Associated Press:
by: COREY WILLIAMS and ED WHITE
DETROIT — A lawyer for the family of a slain 7-year-old Detroit girl has filed two lawsuits related to a weekend raid that led to her shooting death.
A federal lawsuit claims police violated Aiyana Jones’ constitutional rights and
seeks an unspecified cash award of more than $75,000. A four-count suit filed in state court seeks damages in excess of $25,000. Both lawsuits were filed Tuesday.
Lawyer Geoffrey Fieger says Detroit police had no legitimate reason to throw a flash grenade into the home of Aiyana Jones early Sunday. He says she was burned by the explosive and struck by a police bullet shot from outside the home.
Police claim the girl was shot by an officer’s gun that mistakenly discharged inside
the house after they arrived to arrest a murder suspect.

Camera crew tagging along with officers may have footage from raid.
Events leading up to the shooting death may have been videotaped by a crime-reality series camera crew that was with police as they searched a family home for a homicide suspect.

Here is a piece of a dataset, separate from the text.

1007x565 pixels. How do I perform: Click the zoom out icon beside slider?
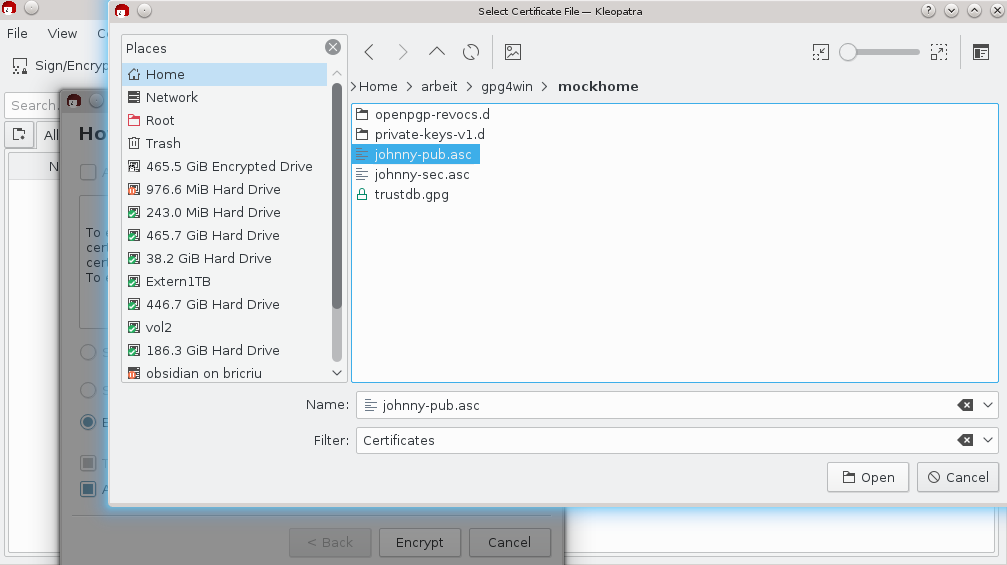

What’s on the video could reveal whether Aiyana was fatally shot by an officer whose gun mistakenly discharged inside the house, as police say, or if claims of a “cover up” by Fieger are true.
Police have said officers threw a flash grenade through the first-floor window of the
two-family home early Sunday and that an officer’s gun discharged during a struggle or after a collision with the girl’s grandmother. The crew for the A&E series “The First
48″ was with police during the weekend raid.

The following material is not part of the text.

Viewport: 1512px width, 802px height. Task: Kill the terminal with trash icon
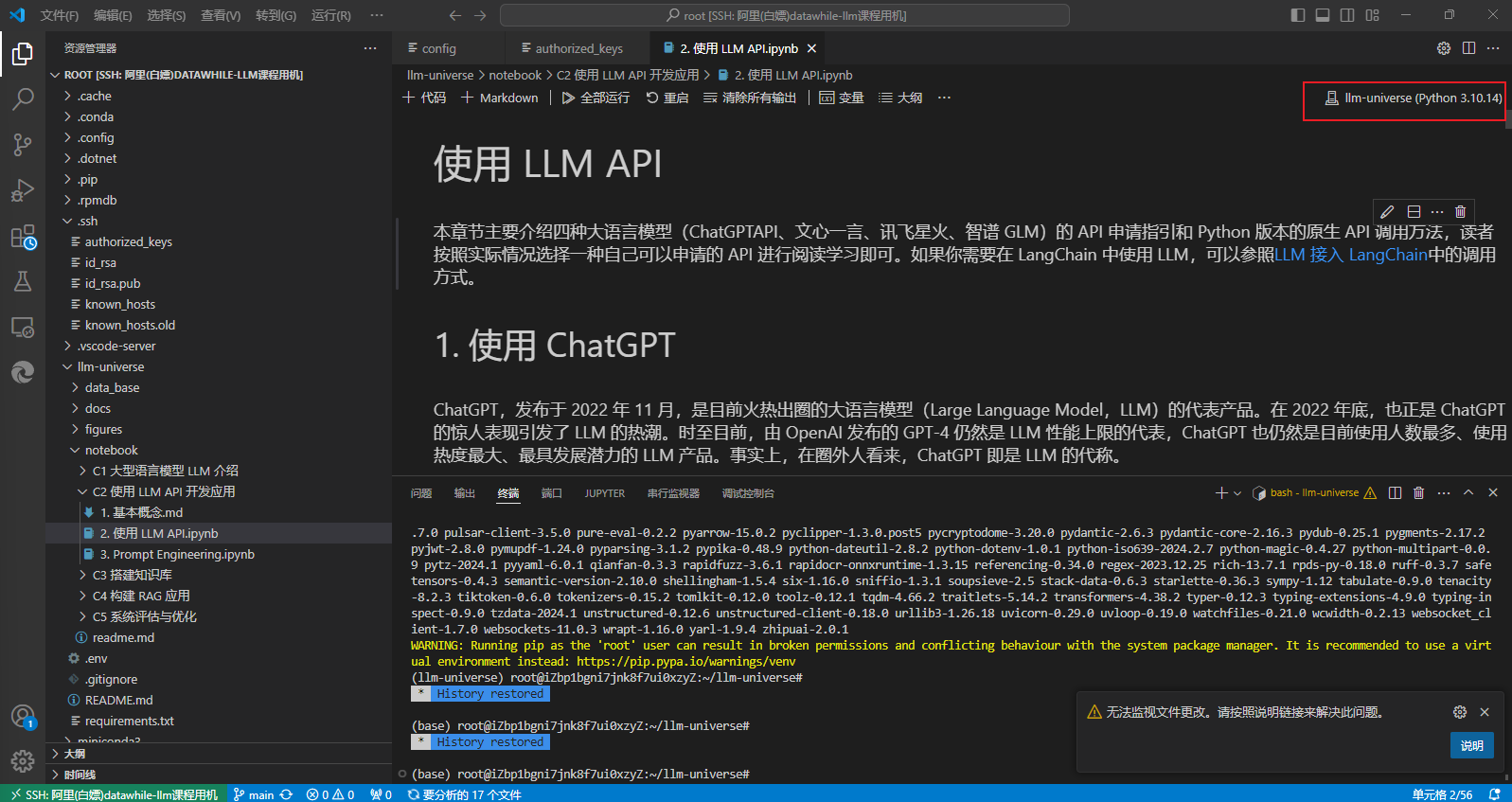(1418, 492)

Fieger said he has seen video of the siege and that the police account was full of
“utter fabrications.” He said a video shows an officer lobbing the grenade and then
shooting into the home from the porch. He would not say if the footage he saw was from the A&E crew.
“There is no question about what happened because it’s in the videotape,” Fieger
said Monday. “It’s not an accident. It’s not a mistake. There was no altercation.”